Darren Tang
Director
Hazard Identification, Risk Assessment and Risk Control (HIRARC) have become fundamental to the practice of planning, management and the operation of a business as a basic of risk management.
– 3 mins read
In the subset of social criteria in Environmental, Social and Governance (ESG), organizations are required to ensure health and safety of workers are protected. In this newsletter, let’s take a look at a tool which we can use to protect the health and safety of workers, the Hazard Identification, Risk Assessment and Risk Control, or commonly known as HIRARC.
HIRARC is used to identify hazards, assess risks and prioritize the risks at the organization, where if the risks are significant, then necessary control measures would need to be implemented.
Hazard Identification
Hazard means the source with a potential to cause injury and ill health. First thing an organization has to do is to identify the hazards that exist in the organization’s workplace. Areas that an organization should consider during hazard identification includes:
- Routine activities example daily operation processes and non-routine activities example repairing of broken machine.
- How work is organized, social factors and the culture in the organization, example if there are long working hours, whether there are any breaks in between, work standing or sitting, any harassment or bullying at the workplace etc.
- People at the workplace and their activities, example internal workers, contractors, suppliers, visitors.
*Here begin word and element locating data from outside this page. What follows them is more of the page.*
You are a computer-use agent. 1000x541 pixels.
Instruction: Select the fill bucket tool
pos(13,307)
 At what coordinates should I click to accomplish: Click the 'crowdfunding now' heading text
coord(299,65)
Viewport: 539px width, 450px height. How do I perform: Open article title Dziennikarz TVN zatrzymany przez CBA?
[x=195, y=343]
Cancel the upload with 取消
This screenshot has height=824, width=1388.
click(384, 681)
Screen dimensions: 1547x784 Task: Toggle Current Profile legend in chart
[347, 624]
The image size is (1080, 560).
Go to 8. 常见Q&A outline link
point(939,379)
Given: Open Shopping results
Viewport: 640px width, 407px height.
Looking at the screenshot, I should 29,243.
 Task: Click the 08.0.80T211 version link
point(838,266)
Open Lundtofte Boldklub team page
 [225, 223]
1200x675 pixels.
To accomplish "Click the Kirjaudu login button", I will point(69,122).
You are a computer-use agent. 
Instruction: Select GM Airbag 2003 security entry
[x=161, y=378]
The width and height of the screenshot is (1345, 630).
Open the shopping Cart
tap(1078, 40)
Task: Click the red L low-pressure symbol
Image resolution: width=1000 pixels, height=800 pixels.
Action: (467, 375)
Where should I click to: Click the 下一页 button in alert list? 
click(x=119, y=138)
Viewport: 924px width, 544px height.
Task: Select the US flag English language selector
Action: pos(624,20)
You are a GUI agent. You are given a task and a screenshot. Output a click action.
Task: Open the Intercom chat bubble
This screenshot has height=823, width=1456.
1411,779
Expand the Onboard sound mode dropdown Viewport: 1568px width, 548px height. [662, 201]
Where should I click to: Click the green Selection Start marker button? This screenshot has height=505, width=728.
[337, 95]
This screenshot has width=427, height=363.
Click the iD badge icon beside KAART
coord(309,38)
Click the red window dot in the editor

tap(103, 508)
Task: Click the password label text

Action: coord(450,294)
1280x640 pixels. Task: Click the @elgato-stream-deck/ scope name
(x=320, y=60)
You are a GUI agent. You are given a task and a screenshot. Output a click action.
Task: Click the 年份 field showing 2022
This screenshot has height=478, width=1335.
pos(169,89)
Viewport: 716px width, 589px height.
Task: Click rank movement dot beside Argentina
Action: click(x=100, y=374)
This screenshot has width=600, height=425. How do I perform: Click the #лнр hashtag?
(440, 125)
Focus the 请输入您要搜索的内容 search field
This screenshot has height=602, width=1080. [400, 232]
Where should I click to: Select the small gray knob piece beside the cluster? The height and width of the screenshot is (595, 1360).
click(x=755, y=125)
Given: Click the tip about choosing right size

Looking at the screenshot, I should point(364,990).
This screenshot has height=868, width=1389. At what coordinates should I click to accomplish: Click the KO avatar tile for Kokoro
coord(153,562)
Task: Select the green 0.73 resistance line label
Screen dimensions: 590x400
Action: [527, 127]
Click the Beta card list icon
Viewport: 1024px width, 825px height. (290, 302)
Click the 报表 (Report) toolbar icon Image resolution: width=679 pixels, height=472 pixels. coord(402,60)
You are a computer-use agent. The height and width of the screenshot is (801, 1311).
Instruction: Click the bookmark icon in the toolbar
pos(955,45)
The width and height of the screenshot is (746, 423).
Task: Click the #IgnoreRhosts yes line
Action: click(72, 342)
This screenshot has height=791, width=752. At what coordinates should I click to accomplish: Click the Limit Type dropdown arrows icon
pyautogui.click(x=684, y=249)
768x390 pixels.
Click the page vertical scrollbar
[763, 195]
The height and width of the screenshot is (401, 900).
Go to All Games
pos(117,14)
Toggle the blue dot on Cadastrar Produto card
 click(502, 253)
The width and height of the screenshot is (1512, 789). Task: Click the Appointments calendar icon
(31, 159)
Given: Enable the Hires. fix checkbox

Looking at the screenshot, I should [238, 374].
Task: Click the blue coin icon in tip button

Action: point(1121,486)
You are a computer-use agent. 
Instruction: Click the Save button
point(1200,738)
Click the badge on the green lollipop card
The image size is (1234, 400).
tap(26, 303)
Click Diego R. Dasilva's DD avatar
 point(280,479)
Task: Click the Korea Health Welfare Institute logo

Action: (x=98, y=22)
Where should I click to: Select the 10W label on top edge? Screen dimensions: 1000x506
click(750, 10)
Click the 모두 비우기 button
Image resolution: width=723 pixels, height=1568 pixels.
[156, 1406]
- The design of work areas, processes, installations, machinery/ equipment, operating procedures and work organization, example if machine is automated or manual, is there any fencing to rotating parts of the machine, etc.
- Past incident or accident which occurred before.
- Potential emergency situations, example potential fire, flood etc.
Risk Assessment
Upon identifying the hazards, assess the risks by working out how likely the hazards will harm workers and how serious the harm could be. Risk is the combination of the likelihood of occurrence of a work-related hazardous event and the severity of injury and ill health that can be caused by the event.
For each hazard identified, assess the risk by asking two questions:
- how likely is it that the hazard could harm the worker? Example if workers were to do welding, the hazard is sparks which may most likely hit their eyes.
- how badly could the workers be harmed? Example workers may get blinded from the sparks during the welding activity.
In assessing the risk, take into consideration of the current control method used to reduce or eliminate the potential hazards, example wearing face mask during welding works to prevent sparks from getting into the eyes.
Risk can then be categorised as low risk, moderate risk or high risk. A common method in determining whether the risk low, moderate or high is through the combination of the likelihood of an occurrence (example rare, unlikely, moderate, likely or very likely) and the severity (negligible, minor, serious, fatal or catastrophic) that can be caused by the hazard. Risk = Likelihood x Severity.
Risk Control
Every significant risk should be brought under control. The following Risk Control Hierarchy can be used when considering the risk controls at the workplace:
- Elimination: Some hazardous job, tools, process or machine can be eliminated entirely, example instead of climbing a building to do painting works and risking a fatal fall, it can be climbing can be eliminated by installing building cradle as a working platform.
- Substitution: Employing alternative methods if practicable or usage of alternative materials, example substituting toxic glue with non-toxic glue.
- Engineering Control: Separating the hazards from people, example by marking the hazardous area, installing or putting up safety barriers/ fence like fencing of rotating parts.
- Administration Control: Instructing workers to carry out works safely, example developing, training and enforcing safe work procedures.
- Personal protective equipment (PPE): Using PPE if risks remain after the above risk controls method have been considered. PPE such as safety glasses, gloves, helmets and ear muffs can protect workers from hazards associated with jobs such as handling chemicals or working in a noisy environment.
The key to ensuring health and safety of workers are protected is to carry out Hazard Identification, Risk Assessment and Risk Control before work commence. All significant risks should be mitigated or eliminated. Maintain a register of the Hazard Identification, Risk Assessment and Risk Control, and periodically review when there are changes to new process, new development or modified activities, new product, new location of activity or when incident or accident occurred at the workplace.